Am Erker 74

Felix Huby: Lehrjahre

 
Rezensionen

Felix Huby: Lehrjahre
 

Liebenswürdig
Matthias Kehle

Wer ein Leben wie Felix Huby hinter sich hat, hat viel zu erzählen. Der "Erfinder" der Kommissare Bienzle, Palu und Schimansky, Autor endlos vieler Tatorte, Fernsehserien und Krimis sowie ehemaliger Journalist ist denn auch mit allen erzählerischen Wassern gewaschen. Und er weiß, dass es ein authentisches biografisches Erzählen nicht gibt, weshalb er auch den zweiten Band der Geschichte um den jungen Jounalisten Christian Ebinger "Roman" nennt.
Christian Ebinger hat, wie vor Jahrzehnten Huby selbst, als junger Lokal-Redakteur im schwäbischen Blaubeuren seine Karriere begonnen.

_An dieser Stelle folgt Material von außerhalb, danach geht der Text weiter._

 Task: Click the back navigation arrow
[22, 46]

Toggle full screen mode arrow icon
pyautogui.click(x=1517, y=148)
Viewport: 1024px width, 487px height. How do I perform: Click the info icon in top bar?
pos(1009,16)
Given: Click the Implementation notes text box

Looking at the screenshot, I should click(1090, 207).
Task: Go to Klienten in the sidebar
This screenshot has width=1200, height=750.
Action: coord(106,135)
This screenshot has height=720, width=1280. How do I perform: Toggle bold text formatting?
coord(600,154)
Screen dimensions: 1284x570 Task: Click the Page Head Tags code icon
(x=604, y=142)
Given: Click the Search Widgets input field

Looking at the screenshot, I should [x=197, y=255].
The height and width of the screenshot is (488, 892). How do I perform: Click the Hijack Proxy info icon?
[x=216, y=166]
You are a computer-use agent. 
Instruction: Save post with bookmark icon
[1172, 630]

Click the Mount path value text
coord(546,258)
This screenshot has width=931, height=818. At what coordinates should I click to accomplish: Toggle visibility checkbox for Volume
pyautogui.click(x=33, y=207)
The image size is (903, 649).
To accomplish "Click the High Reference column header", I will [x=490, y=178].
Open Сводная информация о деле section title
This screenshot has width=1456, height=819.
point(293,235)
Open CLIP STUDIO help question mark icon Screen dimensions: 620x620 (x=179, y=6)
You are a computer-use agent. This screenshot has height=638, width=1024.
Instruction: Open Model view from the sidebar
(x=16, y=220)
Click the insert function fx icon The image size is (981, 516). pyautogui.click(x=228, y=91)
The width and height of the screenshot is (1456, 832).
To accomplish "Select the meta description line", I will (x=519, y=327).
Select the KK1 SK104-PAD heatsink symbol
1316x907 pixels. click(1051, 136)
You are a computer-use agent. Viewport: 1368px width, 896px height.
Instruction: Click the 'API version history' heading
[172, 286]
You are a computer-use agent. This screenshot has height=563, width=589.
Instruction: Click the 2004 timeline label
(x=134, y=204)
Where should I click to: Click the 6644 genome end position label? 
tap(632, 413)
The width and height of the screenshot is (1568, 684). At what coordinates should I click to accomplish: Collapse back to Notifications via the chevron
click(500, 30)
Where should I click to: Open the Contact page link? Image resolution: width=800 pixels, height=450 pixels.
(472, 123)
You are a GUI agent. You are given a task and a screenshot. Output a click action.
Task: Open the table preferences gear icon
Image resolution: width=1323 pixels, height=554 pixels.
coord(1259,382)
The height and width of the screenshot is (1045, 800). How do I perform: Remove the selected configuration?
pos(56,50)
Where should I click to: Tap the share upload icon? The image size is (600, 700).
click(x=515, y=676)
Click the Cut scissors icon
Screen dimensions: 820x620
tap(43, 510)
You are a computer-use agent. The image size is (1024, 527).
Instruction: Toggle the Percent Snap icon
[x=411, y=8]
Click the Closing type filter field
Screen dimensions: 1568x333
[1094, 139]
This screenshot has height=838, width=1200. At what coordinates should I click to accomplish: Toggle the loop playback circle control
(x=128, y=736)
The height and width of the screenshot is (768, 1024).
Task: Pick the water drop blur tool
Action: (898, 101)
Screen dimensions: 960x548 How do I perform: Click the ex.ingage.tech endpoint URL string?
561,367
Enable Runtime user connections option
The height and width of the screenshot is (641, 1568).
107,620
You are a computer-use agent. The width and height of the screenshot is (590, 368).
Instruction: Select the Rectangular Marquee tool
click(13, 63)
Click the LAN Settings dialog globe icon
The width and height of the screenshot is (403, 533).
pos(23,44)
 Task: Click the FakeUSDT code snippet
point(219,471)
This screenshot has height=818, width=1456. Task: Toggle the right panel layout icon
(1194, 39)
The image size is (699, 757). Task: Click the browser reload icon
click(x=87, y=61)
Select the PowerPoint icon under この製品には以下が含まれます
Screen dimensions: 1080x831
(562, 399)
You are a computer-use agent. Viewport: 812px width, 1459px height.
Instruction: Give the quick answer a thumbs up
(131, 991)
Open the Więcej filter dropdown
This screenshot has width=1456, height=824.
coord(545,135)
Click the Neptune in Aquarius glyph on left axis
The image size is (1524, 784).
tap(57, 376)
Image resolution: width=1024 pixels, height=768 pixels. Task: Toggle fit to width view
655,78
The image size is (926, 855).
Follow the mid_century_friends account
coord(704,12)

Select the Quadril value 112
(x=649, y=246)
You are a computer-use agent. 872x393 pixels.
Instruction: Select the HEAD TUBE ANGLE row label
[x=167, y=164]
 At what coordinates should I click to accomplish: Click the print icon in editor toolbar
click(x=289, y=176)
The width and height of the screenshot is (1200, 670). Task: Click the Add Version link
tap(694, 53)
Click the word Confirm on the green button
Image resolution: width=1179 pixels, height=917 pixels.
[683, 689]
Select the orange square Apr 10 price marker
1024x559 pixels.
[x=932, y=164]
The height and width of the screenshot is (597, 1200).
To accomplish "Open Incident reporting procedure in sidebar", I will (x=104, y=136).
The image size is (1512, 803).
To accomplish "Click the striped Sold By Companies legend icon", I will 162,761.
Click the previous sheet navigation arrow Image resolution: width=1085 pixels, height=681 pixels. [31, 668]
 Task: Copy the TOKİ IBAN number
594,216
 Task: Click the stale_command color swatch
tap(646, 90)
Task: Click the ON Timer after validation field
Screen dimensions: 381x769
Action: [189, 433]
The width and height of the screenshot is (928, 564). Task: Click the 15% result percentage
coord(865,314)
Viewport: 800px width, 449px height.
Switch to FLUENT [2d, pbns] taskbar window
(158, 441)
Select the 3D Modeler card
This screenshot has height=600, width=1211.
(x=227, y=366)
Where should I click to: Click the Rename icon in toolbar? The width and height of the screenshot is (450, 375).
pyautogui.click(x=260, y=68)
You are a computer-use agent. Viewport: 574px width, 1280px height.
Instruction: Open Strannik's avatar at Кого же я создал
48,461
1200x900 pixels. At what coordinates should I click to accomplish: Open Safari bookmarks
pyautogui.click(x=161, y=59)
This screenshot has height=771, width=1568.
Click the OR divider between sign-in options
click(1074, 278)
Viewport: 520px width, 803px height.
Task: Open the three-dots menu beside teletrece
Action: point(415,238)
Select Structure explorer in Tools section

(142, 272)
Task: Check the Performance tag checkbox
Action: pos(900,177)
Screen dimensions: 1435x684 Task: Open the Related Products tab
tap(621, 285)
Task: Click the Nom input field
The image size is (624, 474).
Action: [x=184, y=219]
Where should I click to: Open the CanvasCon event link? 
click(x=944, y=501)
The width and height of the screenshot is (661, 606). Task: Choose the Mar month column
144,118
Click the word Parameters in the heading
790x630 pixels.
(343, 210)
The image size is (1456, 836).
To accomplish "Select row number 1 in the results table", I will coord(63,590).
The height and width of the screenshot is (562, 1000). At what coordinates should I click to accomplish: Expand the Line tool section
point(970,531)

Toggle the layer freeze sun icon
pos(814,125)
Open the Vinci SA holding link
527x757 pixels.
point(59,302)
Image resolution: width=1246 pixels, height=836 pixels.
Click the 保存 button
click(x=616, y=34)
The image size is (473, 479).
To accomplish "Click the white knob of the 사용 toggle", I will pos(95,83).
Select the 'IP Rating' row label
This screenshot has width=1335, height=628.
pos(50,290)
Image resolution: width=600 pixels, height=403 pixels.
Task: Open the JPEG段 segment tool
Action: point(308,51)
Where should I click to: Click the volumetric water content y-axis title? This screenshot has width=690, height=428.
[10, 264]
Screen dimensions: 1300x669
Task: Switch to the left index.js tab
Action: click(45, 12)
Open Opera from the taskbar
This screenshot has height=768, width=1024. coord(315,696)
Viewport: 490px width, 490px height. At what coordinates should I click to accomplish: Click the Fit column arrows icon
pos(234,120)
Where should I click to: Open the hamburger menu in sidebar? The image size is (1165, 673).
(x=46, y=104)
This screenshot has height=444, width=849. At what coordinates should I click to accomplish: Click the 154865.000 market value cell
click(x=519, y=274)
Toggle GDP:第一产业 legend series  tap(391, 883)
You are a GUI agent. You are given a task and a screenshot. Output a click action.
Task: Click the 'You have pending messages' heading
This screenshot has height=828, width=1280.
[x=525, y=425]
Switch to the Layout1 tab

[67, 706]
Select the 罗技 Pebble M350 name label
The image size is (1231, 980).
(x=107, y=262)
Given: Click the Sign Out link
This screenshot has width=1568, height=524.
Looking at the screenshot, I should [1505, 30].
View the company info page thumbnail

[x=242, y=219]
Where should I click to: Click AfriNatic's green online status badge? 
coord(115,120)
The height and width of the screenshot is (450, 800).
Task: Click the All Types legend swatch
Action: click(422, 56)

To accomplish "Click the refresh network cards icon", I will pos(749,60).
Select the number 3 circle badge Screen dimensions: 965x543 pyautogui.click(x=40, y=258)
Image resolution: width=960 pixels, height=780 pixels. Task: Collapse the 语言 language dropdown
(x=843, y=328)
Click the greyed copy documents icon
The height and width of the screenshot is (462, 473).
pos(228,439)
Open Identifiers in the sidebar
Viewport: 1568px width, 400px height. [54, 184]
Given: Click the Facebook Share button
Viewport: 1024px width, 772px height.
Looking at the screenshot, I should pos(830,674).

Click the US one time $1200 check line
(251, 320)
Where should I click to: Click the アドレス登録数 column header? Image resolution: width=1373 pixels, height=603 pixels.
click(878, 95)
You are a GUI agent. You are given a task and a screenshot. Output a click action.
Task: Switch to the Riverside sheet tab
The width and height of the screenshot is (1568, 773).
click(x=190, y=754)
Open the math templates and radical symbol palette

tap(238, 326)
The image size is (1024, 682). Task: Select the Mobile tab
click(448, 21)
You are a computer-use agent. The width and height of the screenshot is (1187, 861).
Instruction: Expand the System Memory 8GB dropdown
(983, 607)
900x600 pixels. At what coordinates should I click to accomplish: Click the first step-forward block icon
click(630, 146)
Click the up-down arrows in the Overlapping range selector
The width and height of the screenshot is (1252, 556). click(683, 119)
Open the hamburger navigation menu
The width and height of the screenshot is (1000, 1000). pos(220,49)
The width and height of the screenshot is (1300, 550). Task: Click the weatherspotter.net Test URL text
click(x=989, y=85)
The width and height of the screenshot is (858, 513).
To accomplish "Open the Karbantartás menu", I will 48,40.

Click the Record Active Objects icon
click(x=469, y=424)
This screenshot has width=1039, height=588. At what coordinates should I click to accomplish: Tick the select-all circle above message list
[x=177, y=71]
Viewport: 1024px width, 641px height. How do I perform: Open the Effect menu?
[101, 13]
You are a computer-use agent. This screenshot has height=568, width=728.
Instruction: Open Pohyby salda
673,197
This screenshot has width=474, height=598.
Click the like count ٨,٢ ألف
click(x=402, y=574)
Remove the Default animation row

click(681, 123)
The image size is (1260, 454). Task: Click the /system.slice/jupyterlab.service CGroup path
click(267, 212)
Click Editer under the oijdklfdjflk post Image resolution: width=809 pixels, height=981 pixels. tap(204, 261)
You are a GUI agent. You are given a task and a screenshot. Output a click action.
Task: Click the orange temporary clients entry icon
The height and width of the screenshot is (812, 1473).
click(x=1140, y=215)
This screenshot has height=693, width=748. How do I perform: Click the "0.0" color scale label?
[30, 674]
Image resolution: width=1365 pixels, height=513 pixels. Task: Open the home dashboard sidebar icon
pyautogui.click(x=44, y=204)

Ebinger kommt Anfang der 1960er Jahre in ein Provinznest, wo der Filz regiert, wo der Bürgermeister seinem Vorgänger diktierte, was er zu schreiben hat, und der Dorfarzt lieber beim Trollinger Skat klopft, als seinen samstäglichen Notdienst zu machen.
Mit Talent, dem unbedingten Willen, ein guter Journalist zu werden, und reichlich Naivität mischt der junge Mann das Städtchen auf: Er verhindert eine Müllentsorgungsanlage, schreibt über verwaiste Tiere, über Bürgermeisterkandidaten oder über die Versöhnung einer unter den Nazis enteigneten jüdischen Familie mit dem Erben des Profiteurs. Der Redakteur schreibt allenthalben gegen die Restauration in seinem typisch schwäbischen Städtchen an und macht anrührende menschliche Begegnungen. Was Felix Huby alles erfunden oder selbst erlebt hat, ist nebensächlich: Lehrjahre ist ein ebenso liebenswürdiger wie politischer Entwicklungsroman, stringent und leichtfüßig. Da dürfen natürlich Amouren und Liebesgeschichten nicht fehlen, so die Nacht Ebingers mit der sehr viel älteren Dorothee, die am Ende dann doch noch ihre große Liebe findet. Der junge Redakteur verliebt sich hingegen in seine Fotografin, die schnell schwanger wird. Am Ende will der Leser unbedingt mehr: Er will wissen, ob es die alten Cliquen schaffen, den verhassten Ebinger aus Blaubeuren zu vertreiben, oder erfahren, wie es nach der Hochzeit des jungen Paares um die große Karriere steht, die sich bei Christian Ebinger andeutet. "Die letzten zwei, drei Jahre scheinen die interessantesten und fruchtbarsten meiner Schriftstellerei gewesen zu sein", schreibt Felix Huby ganz richtig auf seiner Website und: "Ob der Verleger mich noch einmal rumkriegt und ich einen dritten Band schreibe, steht im Augenblick noch in den Sternen." Möge sein Verleger hartnäckig und erfolgreich sein - selten hat ein Autor so menschenfreundlich, treffend und höchst spannend über das zweite Drittel des letzten Jahrhunderts geschrieben.

 

Felix Huby: Lehrjahre. Roman. 376 Seiten. Klöpfer & Meyer. Tübingen 2016. € 25,00.